Line honours and two division wins for Wired in 500nm Three Kings Race
by William Woodworth/RNZYS & Sail-World.com/nz 11 Apr 2022 04:38 PDT
11 April 2022

Start at 6.00pm - Auckland - Three Kings Race - April 2022 © RNZYS Media
The Bakewell-White 52fter Wired, skippered by Rob Bassett, wrote another race win in her logbook being first to finish, and scoring two corrected time wins in the inaugural Auckland - Three Kings Race.
She led a 20 boat fleet in the 500nm race staged as part of the Royal NZ Yacht Squadron's 150th Anniversary celebration. The race started on Thursday April 7, at 1800hrs and the fleet, comprising 16 fully crewed entries and four two-handed crews, went straight into night sailing mode in a favourable breeze from astern.
The Three Kings are in fact a group of 13 uninhabited islands 35nm NW of Cape Reinga at the northernmost tip of New Zealand. The first European to visit the islands was the Dutch explorer Abel Tasman who named the islands after the Biblical Three Kings.
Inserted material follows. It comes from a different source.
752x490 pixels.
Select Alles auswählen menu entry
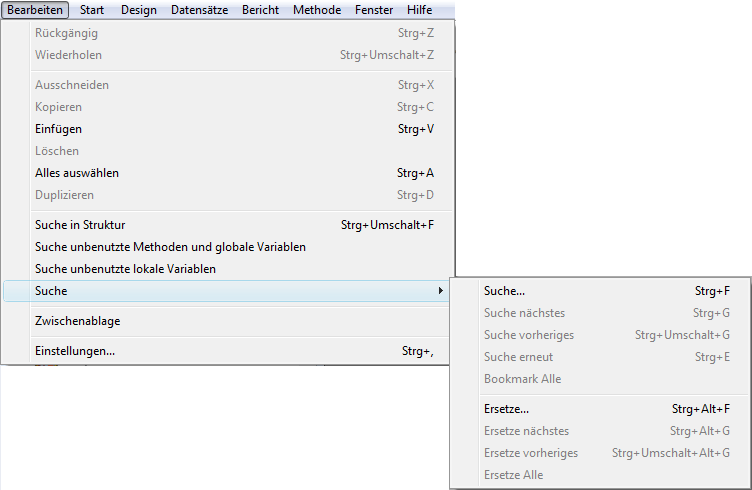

One of the islands in the group, Ohau plays an important part in the traditional Maori belief that it is the last farewell place of the spirits of dead Maori return to their Pacific homeland of Hawaiki.
Five yachts retired with various issues, none serious, on the first night, and they either returned to Auckland or made port in Northland.
On the first morning the van of the fleet was off Bay of Islands, with Wired and the 40ft Mr Kite II (Nathan Williams) in pursuit as the cleared the top of New Zealand. The 50nm leg from the tip of the North Island to the Three Kings is a notorious stretch of water split with an undersea trench, as well as being the confluence of the Tasman Sea and Pacific Ocean. Five fishermen were drowned making the crossing, in mid-March after being swamped by a rogue wave pushed up by a combination of tidal conditions and the tail of passing cyclone.
Wired and Mr Kite II hit 16knots above the North Island on the approach to the Three Kings, with Wired rounding before 4.00pm on Friday afternoon, followed by Mr Kite II - leaving the rest of the fleet to make the crossing during the second night at sea, rounding in the early hours of Saturday morning.
Wired stretched out a to a big lead on the second night leaving the chasing pack to battle into the breeze coming around North Cape.
At sunrise the wind swung around to the south so the middle of the fleet, returning back to North Cape from the islands had a much easier time than the lead boats that had to sail back into an easterly.
Omega (Bakewell-White 42) made the biggest gain, catching up with Equilibrium (Botin Carkeek/Marten 55) and Emotional Rescue (Davidson 55) getting a straight shot back around the top of the North Island while the other boats toiled into the stronger breezes further offshore.
Wired completed the 500nm course in just short of 52hrs, finishing around 8.00pm on Saturday evening, as the race went into its third night. Mr Kite II finished nearly 10hrs astern, two hours ahead of Equilibrium, with Omega finishing 15 hours behind Wired.
On corrected time Wired finished an hour ahead of Omega on PHRF with Mr Kite II in 3rd place. On PHS Wired was 50 minutes ahead of Mr Kite II with Omega (Hamish McLaren) in 3rd place.
In the Two-handed division Titanium (Stomp 38 - Steve Bellingham) also took line honours and won both corrected time divisions from Niksen (Dehler 30 - Marc Michel/Logan Fraser) with Katana (Sunfast 3600 - Nigel Garland) third on line and corrected time.